20. Pulverizado obtenible de las etapas a) seguida de la b), del proceso de cualesquiera de las reivindicaciones 7-17.

21. Precipitado del pulverizado según la reivindicación 20.

22. Producto obtenible según el proceso de cualesquiera de las reivindicaciones 7-17.

23. Formulación farmacéutica que comprende la composición según cualesquiera de las reivindicaciones 1-4, el material particulado según cualesquiera de las reivindicaciones 5-6, o el producto según la reivindicación 22, y al menos un excipiente aceptable en farmacia; en donde el surfactante aniónico, y el copolímero de metil vinil éter y un derivado de ácido maleico son aceptables en farmacia.

24. La formulación farmacéutica según la reivindicación 23, en donde dicha formulación farmacéutica es una forma de liberación sostenida.

25. Composición según cualesquiera de las reivindicaciones 1-4, el material particulado según cualesquiera de las reivindicaciones 5-6, o el producto según la reivindicación 22, como medicamento; en donde el surfactante aniónico, y el copolímero de metil vinil éter y un derivado de ácido maleico son aceptables en farmacia.

26. Utilización de la composición según cualesquiera de las reivindicaciones 1-4, el material particulado según cualesquiera de las reivindicaciones 5-6, o el producto según la reivindicación 22, para la fabricación de un medicamento destinado al tratamiento de una enfermedad causada por una bacteria seleccionada del grupo de Salmonella spp., Legionella pneumophila, Staphylococcus aureus, Mycobacterium spp., Brucella spp., Francisella tularensis, Bartonella spp, y Listeria monocytogenes; en donde el surfactante aniónico, y el copolímero de metil vinil éter y un derivado de ácido maleico son aceptables en farmacia.
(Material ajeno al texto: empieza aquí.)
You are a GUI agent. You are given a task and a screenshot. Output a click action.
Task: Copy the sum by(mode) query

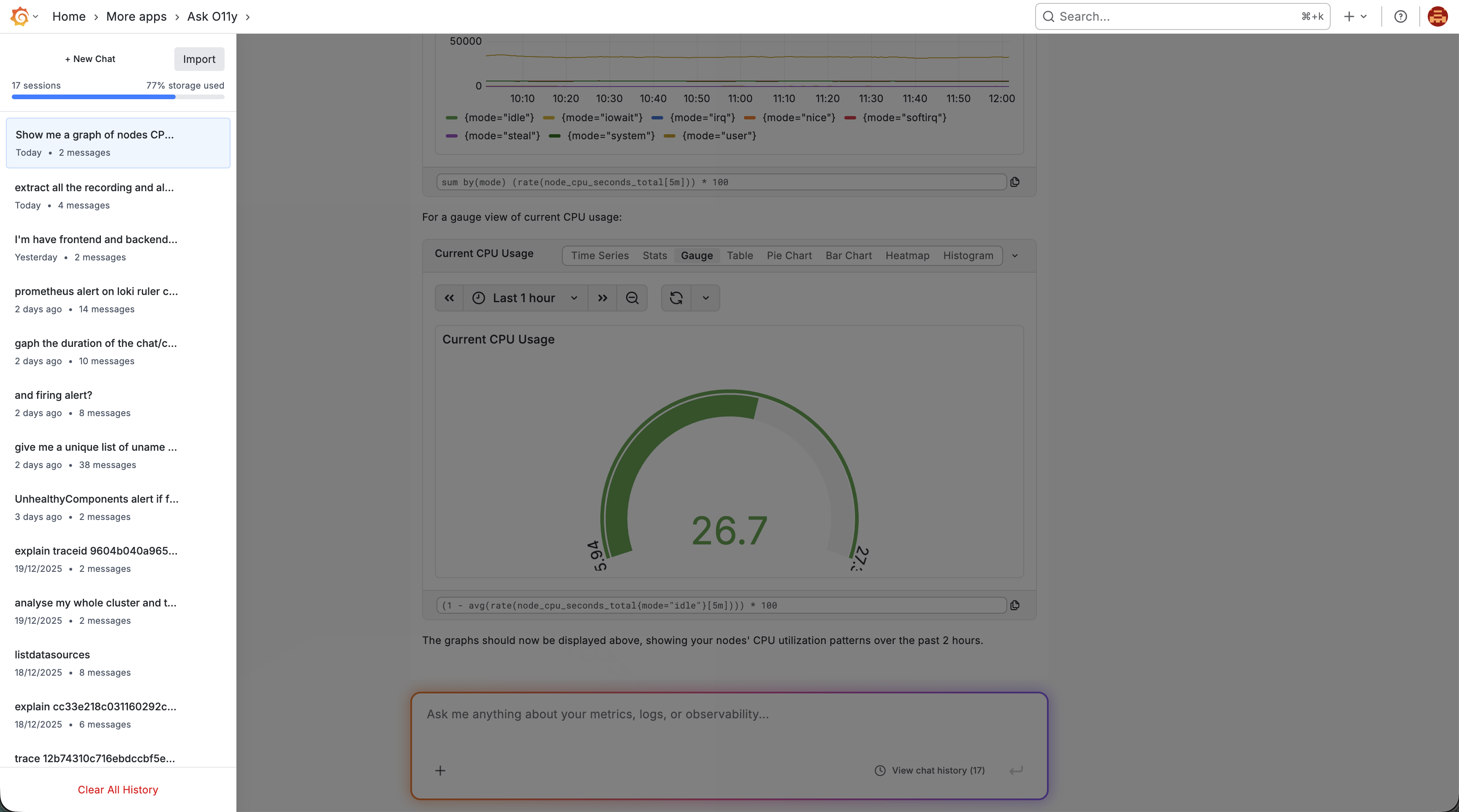click(x=1014, y=182)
27. Utilización según la reivindicación 26, en donde la bacteria es Brucella spp.

28. Composición según cualesquiera de las reivindicaciones 1-4, el material particulado según cualesquiera de las reivindicaciones 5-6, o el producto según la reivindicación 22, para su utilización en el tratamiento de una enfermedad causada por una bacteria seleccionada del grupo de Salmonella spp., Legionella pneumophila, Staphylococcus aureus, Mycobacterium spp., Brucella spp., Francisella tularensis, Bartonella spp, y Listeria monocytogenes; en donde el surfactante aniónico, y el copolímero de metil vinil éter y un derivado de ácido maleico son aceptables en farmacia.